--- BEGIN DOCUMENT TEXT ---
Whenever you are browsing a site that utilises a vulnerable or outdated plugin that has been included in the blocklist, you’ll see the click-to-play frame over the blocked content. If you think that the site is safe enough for you to run the plugin, simply click on the content to run it. Combining click-to-play with a blocklist enables you to choose whether vulnerable but useful plugins can be run on certain websites.

Click-to-play will improve plugin security on Firefox.


This is quite a useful feature that can be enabled in Chrome as well. For users with slow Internet connections or data limits, click-to-play can prove to be especially useful as flash and other content can be loaded only when needed. This feature can also be found enabled by default on some smartphone browsers, including Opera, Chrome and Dolphin. Click-to-play is also a user-friendly way to indicate that you have outdated or unsafe plugins installed in your browser.
--- END DOCUMENT TEXT ---
## DIRECTIVE A
Count the lines of the listing below that contain the string "height", matching case exactly. Give only the number.
--- BEGIN INPUT DATA ---
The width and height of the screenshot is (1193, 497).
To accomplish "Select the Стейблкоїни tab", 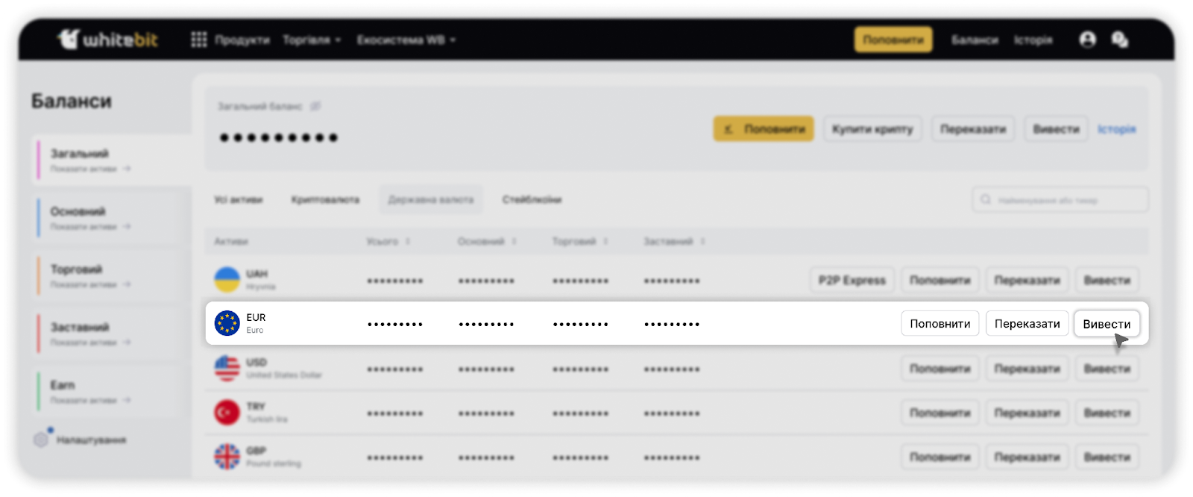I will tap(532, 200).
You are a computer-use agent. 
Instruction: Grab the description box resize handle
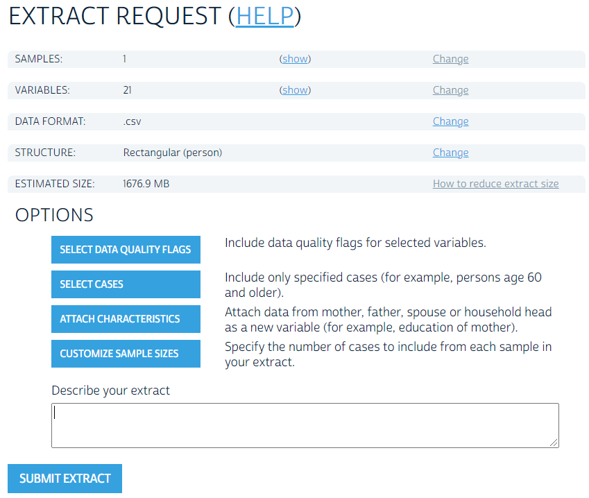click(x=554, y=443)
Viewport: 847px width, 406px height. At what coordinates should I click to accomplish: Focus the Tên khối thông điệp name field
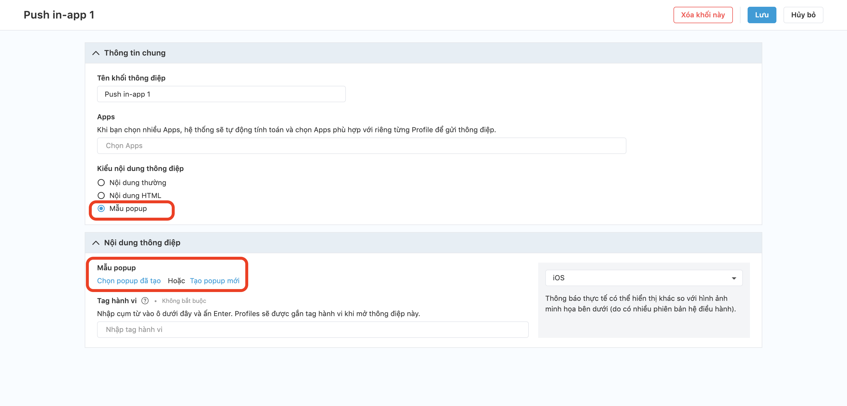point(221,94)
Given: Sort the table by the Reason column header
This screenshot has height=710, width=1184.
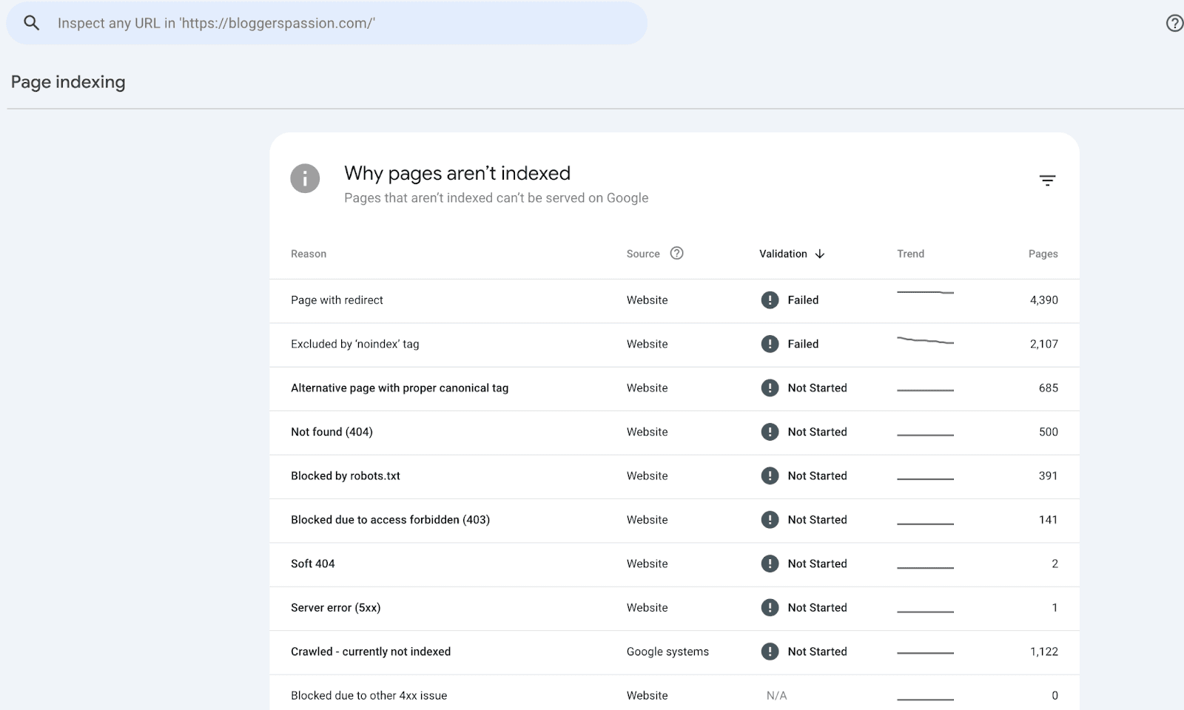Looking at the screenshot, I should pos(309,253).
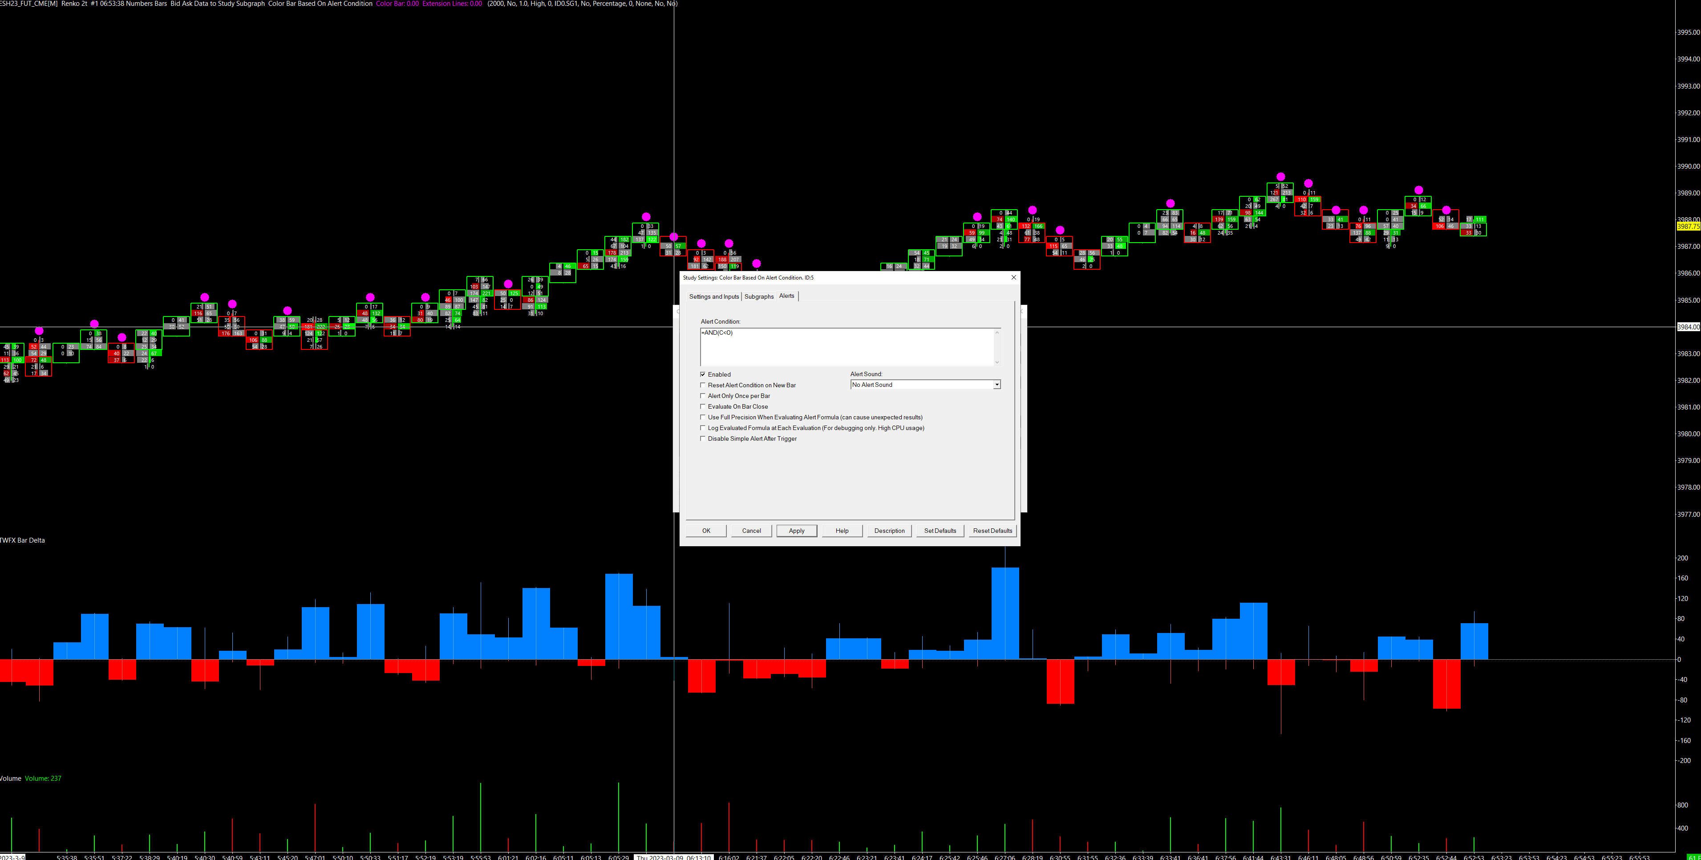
--- END INPUT DATA ---
## DIRECTIVE B
Proceed with the click-to-play text from where it stops.

## FINAL RESULT A
3

## FINAL RESULT B
Apart from click-to-play, Mozilla is testing a new security mechanism in Firefox that will enable the browser to connect securely to a specified set of websites only when the site sends a valid security certificate. Future releases of Firefox will contain a list of sites known to employ HSTS (HTTP Strict Transport Security), which is a mechanism by which a server can indicate that the browser must use a secure connection when communicating with it. This list in Firefox is important because a browser usually doesn’t know that it should communicate securely with a domain or website unless the server asks it to. This may lead to hackers or malicious code preventing the browser from ever establishing a secure connection with the host. The HSTS list will indicate to the browser that it is to connect to the specified sites securely by default, and unsecure connections to these must be refused.

A post on the Mozilla Security Blog states, “We have added to Firefox a list of hosts that want HSTS enforced by default. When a user connects to one of these hosts for the first time, the browser will know that it must use a secure connection. If a network attacker prevents secure connections to the server, the browser will not attempt to connect over an insecure protocol, thus maintaining the user’s security.”